I only meant to illustrate the feature, not argue that this specific constructor should use exceptions vs optional return.
Regardless: Why would it be a bad use of exceptions? It reduces the API size and unifies flows, and gives me the option of seeing the specific error. It simply happens to be that in practice I've never needed to know the specific error in this case.
In .NET it’s idiomatic to avoid exceptions for control flow because “it failed to parse” means creating an exception which costs you an allocation and getting the stack trace, among other things.
The allocation is plenty cheap, but creating the stack trace is expensive in pretty much all structured exception systems, and it is noticeable in loops, not necessarily even really tight ones.
So yeah if you’re parsing thousands of url candidates and expect many will not parse, don’t use exceptions to communicate the expected errors. Otherwise don’t worry about it.
Exceptions are nice DX, but theoretically if you were parsing URLs in an inner loop and expecting lots of them to fail it would be very expensive compared to returning a tuple (or Optional, whatever).
If it doesn't return an error code, nor throw an exception, how do you know why it failed? Man, the resistance to exceptions with their human-readable error messages and stack traces and sorely misunderstood on HN. Any time someone says "exception", 50 people show up to point at the boogey man. Why all the fear? I grew up programming in the era of "errno only" (or god forbid: Win32's GetLastError()). It was awful. Exceptions are so much more human-friendly. Most programmers are writing CRUD apps for a business. Exceptions are terrific for this case.

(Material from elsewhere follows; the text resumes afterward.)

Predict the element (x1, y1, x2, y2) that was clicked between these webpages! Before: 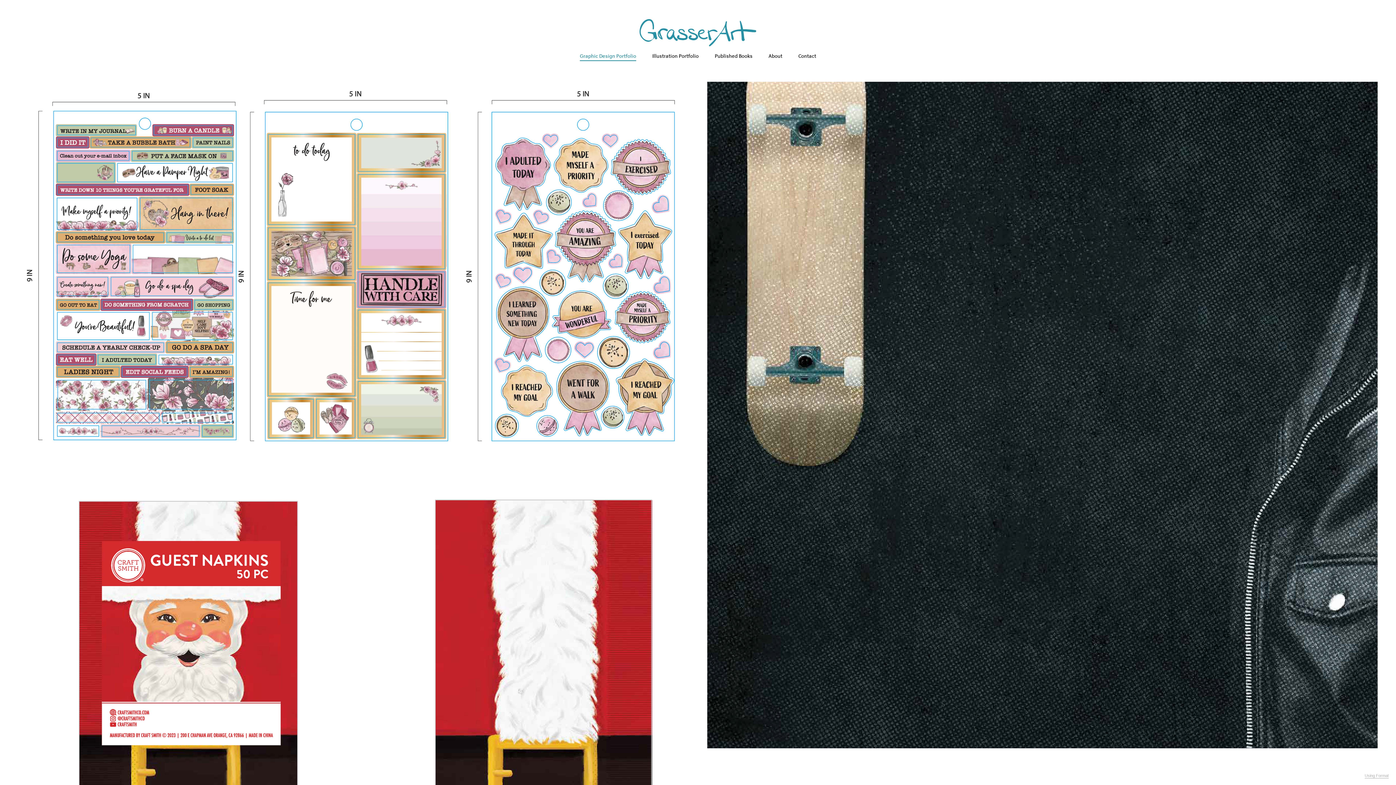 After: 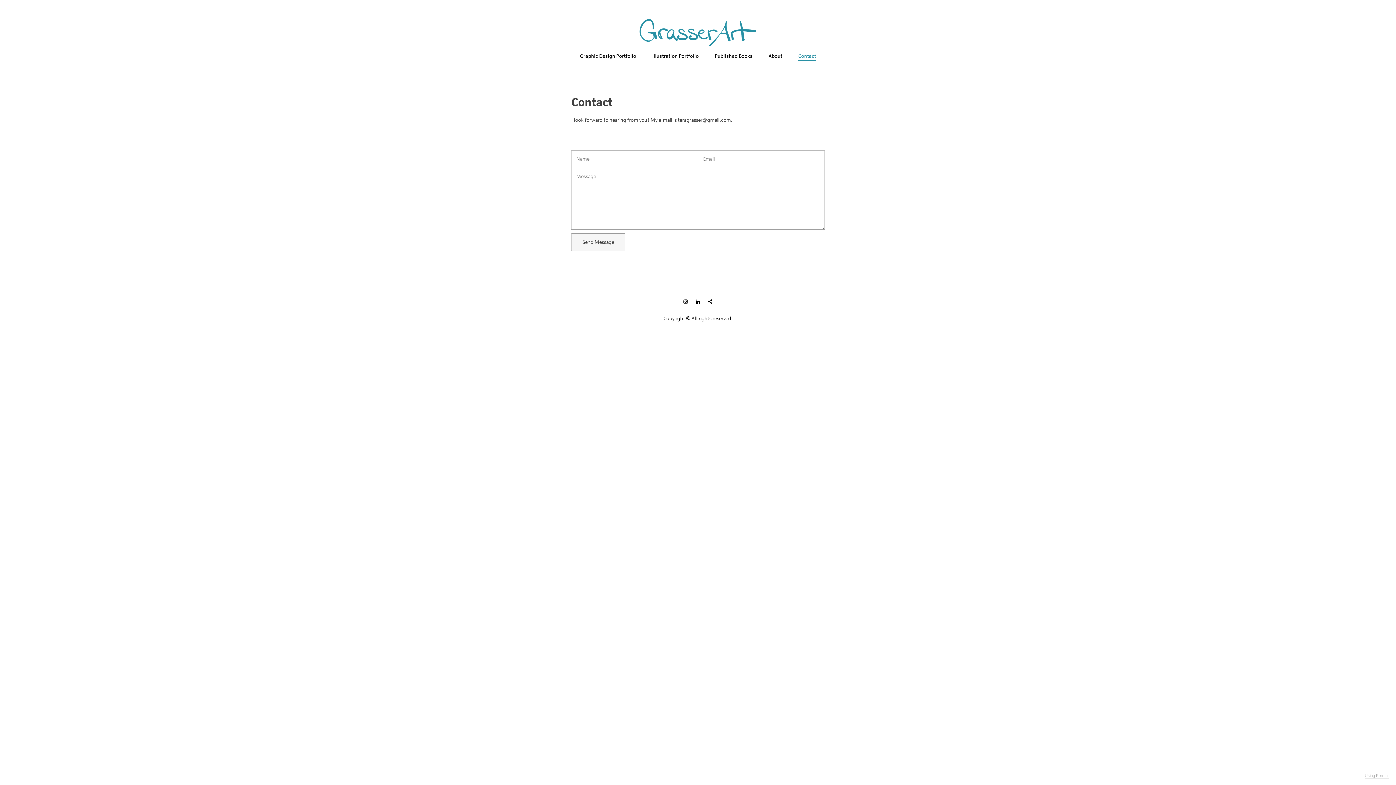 Action: bbox: (798, 53, 816, 59) label: ContactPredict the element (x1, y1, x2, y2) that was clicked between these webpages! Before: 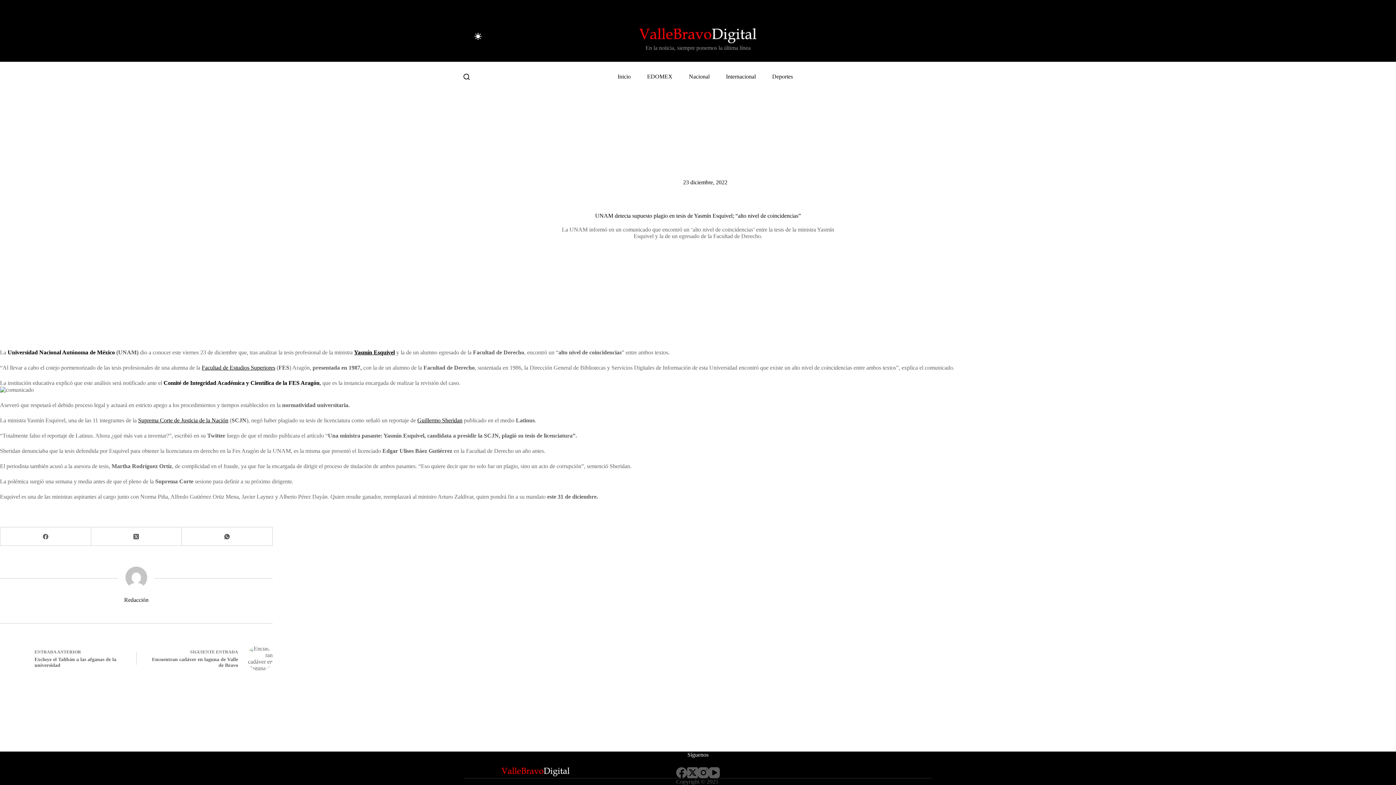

> Man, the resistance to exceptions with their human-readable error messages and stack traces and sorely misunderstood on HN.
You grew up with "errno only", so that's your frame of reference. You've seen exceptions and don't want to go back to errno. Do you "fear" errno? Is errno the "boogey man"?
I've seen monadic error handling and I don't want to go back to exceptions.
There's a range of other options for error handling between a global errno and wrapping every lines in try-catch...
Many languages make it idiomatic for functions to return a value or error (Rust, Go, modern C++) so that you can access a human-friendly error on failure.
Go pretty much uses a global errno, it’s literally analogous, and is a terrible language from an error handling perspective, that failed to learn anything since C.